Surfista, chef, pintor, escultor… Jim Denevan (Santa Cruz, California, 1961) es un hombre polifacético, mas todo lo que hace tiene dos cosas en común: es efímero y se desarrolla en plena naturaleza. Bastante conocida es, por ejemplo, su faceta de chef al frente del proyecto Oustanding in the Field, que organiza exquisitas comilonas en granjas selectas de todo el mundo.

Pero si por algo es célebre Denevan es por su arte efímero realizado en espacios naturales. Una faceta que empezó tarde, en 2001, a los 40 años, “cuando el mar estaba tranquilo, mientras hacía tiempo en la playa esperando a las olas para surfear, cogía un palo y pintaba”. Un lustro después, las fotos de los dibujos de Jim en la playa, ya se exponían en galerías de arte.

Hoy, a sus 58 años, Jim Denevan es un peso pesado del land art, corriente del arte contemporáneo en la que el paisaje natural sirve de lienzo para drenar la creatividad del artista. En el caso de Denevan, suele pintar en playas, desiertos o lagos congelados, usando trozos de madera, palos o rastrillos, para crear insólitas y alucinantes abstracciones. Estas son solo cinco de ellas.

 

Una espiral de Fibonacci sobre el lago Baikal (2010)

En lo que fue su proyecto más ambicioso, Denevan dibujó la espiral de Fibonacci en las aguas heladas del lago Baikal, en Siberia. Usando palas y camiones quitanieves, el artista trazó casi mil círculos que crecen sucesivamente y ocupan una superficie de 30 kilómetros cuadrados: la mitad que la isla de Manhattan, para hacernos una idea. El trabajo le llevó 15 días.

Círculos concéntricos de Miami Beach (2015)

El artista dibujó una serie de círculos concéntricos sobre la arena de la playa de Miami. Pero, al anochecer, llegó la gran sorpresa, cuando los puntos que unían los círculos se iluminaron y formaron una estrella a juego con las luces de los edificios de la urbe. Como las obras de Jim Denevan son efímeras, siempre hace fotos con drones o helicópteros para inmortalizarlas y exponerlas.

El dibujo más grande del mundo, en Black Rock Desert (2009) 

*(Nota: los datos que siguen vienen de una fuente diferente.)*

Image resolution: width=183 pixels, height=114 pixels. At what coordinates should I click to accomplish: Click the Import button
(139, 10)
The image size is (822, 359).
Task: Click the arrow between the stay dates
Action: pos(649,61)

15 días tardaron Jim Denevan y sus tres ayudantes en trazar el dibujo más grande del mundo (en la foto que abre este artículo) sobre la arena del desierto de Black Rock, Nevada. La obra, de 12 kilómetros, equivale a 176 estadios del tamaño del Wembley, y se compone de más de un millar de círculos creados usando tablas y cadenas. El equipo tuvo que soportar calor infernal de día y frío glacial por la noche.

 

La gran flor de Sharjah (2014)

Para la espectacular playa de Sharjah, una de las zonas más ricas de los Emiratos Árabes, Denevan guardó un trabajo muy especial. Un inmenso campo de flores lumínicas que, al anochecer, se encendieron formando una gran flor caleidoscópica que se fundía con el skyline de la ciudad. Hasta que subió la marea, los atónitos ciudadanos pudieron caminar entre las luces. 

Las figuras circulares de Mundaka (2011)

Jim Denevan llegó a la Reserva de Urdaibai, en la zona arenosa que queda al final de la ría entre Mundaka y la playa de Laida, para pintar un tapiz de asombrosas figuras circulares sobre la arena. Para crear su obra, solo utilizó dos elementos: un palo de madera y un rastrillo. Pocas horas después, la Ola Izquierda de Mundaka, muy admirada por Denevan, borraba la obra de arte.